Put the lines below into a Markdown table with a column named Number for the row number and a column named Entry for the line. Skip blank lines, and leave the pictures out.

━━━━━━━━━━

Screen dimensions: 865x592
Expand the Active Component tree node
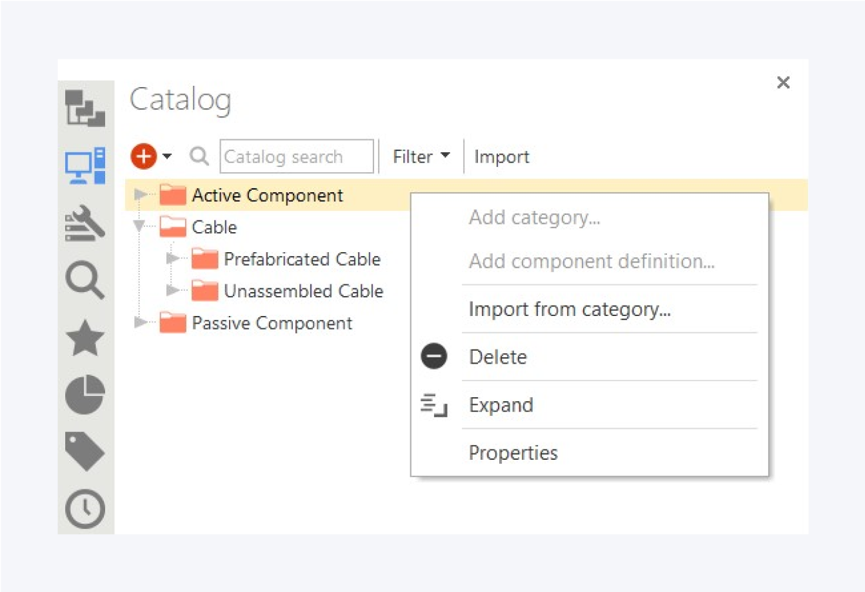coord(139,195)
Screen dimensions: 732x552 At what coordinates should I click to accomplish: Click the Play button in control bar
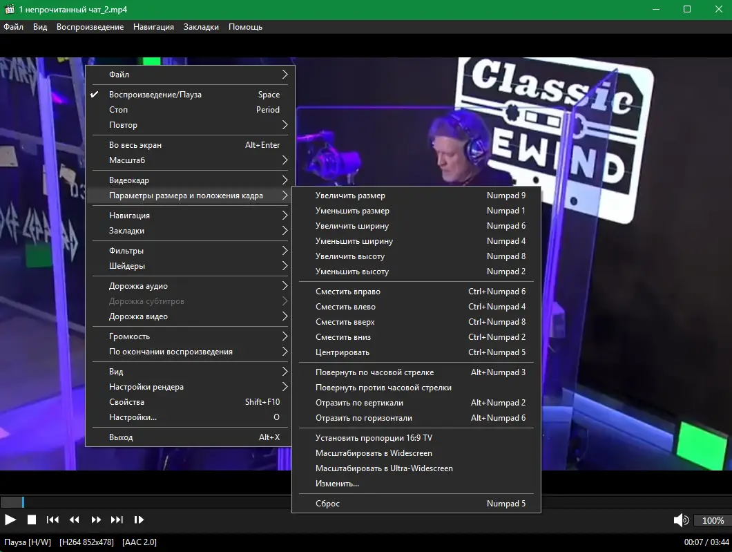point(10,520)
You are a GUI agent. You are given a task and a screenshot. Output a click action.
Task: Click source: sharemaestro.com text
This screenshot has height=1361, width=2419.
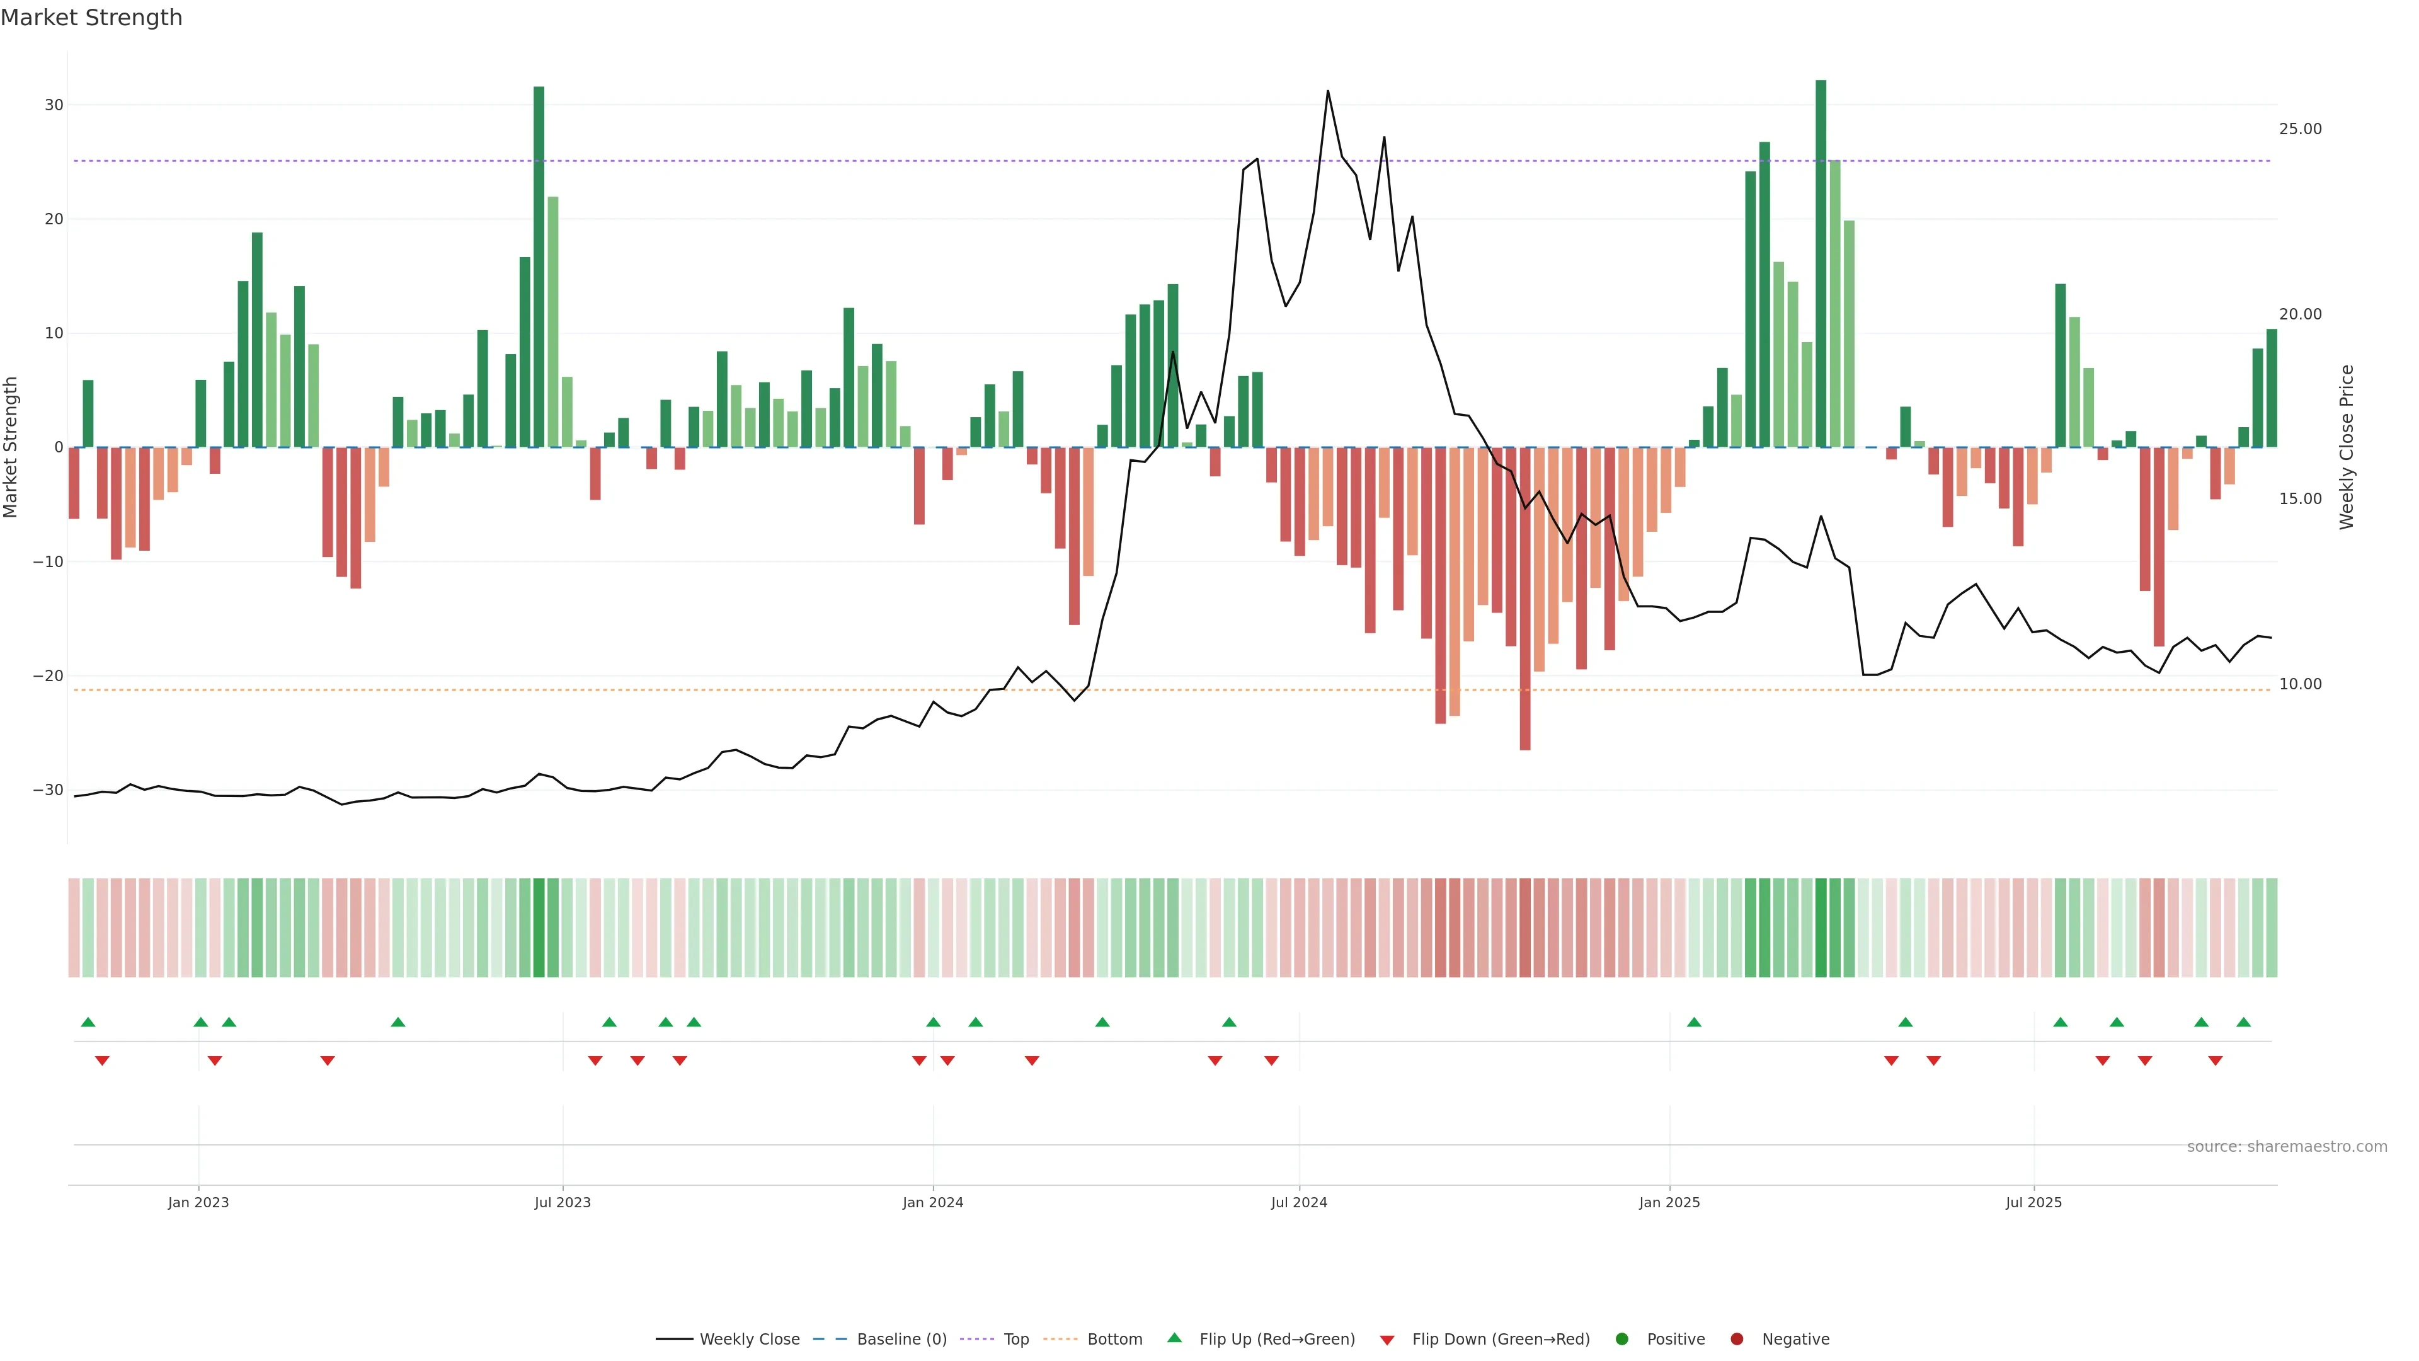click(2287, 1147)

━━━━━━━━━━

• The result:
| Number | Entry |
|---|---|
| 1 | Screen dimensions: 865x592 |
| 2 | Expand the Active Component tree node |
| 3 | coord(139,195) |
| 4 | Screen dimensions: 732x552 At what coordinates should I click to accomplish: Click the Play button in control bar |
| 5 | point(10,520) |
| 6 | You are a GUI agent. You are given a task and a screenshot. Output a click action. |
| 7 | Task: Click source: sharemaestro.com text |
| 8 | This screenshot has height=1361, width=2419. |
| 9 | click(2287, 1147) |